One of the most spot-on scenes involves a meeting with a coroner, in which Troy and Abed lament (and are nauseated by) the death of the yam just as it was beginning to bloom. The scene is played almost entirely straight, but litte touches like Troy's dry-heaving push it into the realm of comedy just far enough.
With material like this, it's best to play things melodramatic, and the cast matches 'Law & Order' beat for beat on dramatic witness interrogations and courtroom banter.
In another change of pace, this week Jeff teaches Annie something -- that winning and crushing someone else isn't everything and that being fair and honest is more important. Jeff doesn't believe that Todd is really guilty and he uncovers the real culprit: Neil had been watering the yams with boiling water so his girlfriend wouldn't be the only one failing the class. It's also great to see Jeff back in lawyer mode, reminding us of how 'Community' began -- with Jeff's disbarment and subsequent enrollment in Greendale to regain his credentials.
There have been several high concept, gimmicky episodes this season, but Harmon and his team of writers do incredible work elevating these concepts and approaching them in refreshing ways. The word "gimmick" insinuates that something is cheap and that it will rely on a singular concept to coast by -- not so with 'Community,' which proves week after week that it can take a singular gimmick and make something more meaningful. "Basic Lupine Urology" isn't particularly meaningful, but it runs with the concept and executes it with near-perfect hilarity.

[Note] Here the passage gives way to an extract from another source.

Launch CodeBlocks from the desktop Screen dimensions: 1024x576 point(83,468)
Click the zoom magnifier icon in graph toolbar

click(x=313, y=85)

News broke this week that someone on 'Community' would die, and die they did. Starburns dies a tragic off-screen death when the meth lab in the trunk of his car explodes. Rest in peace, Starburns. Hopefully you aren't gone for good.
In the opening credits text reads: "His last words were 'pop-pop.'"
"That doesn't make sense. You don't order ketchup, it's a condiment!"
"We named the yam Pam. It rhymed."
" Nothing you say or do can be held against you by anyone, but we'd really like if you would come with us please and thank you."
"No! You zip it, Uncle Knobby, I'm not fighting your wars anymore!"
"Boiling water is the icicle stabbing of yam killing."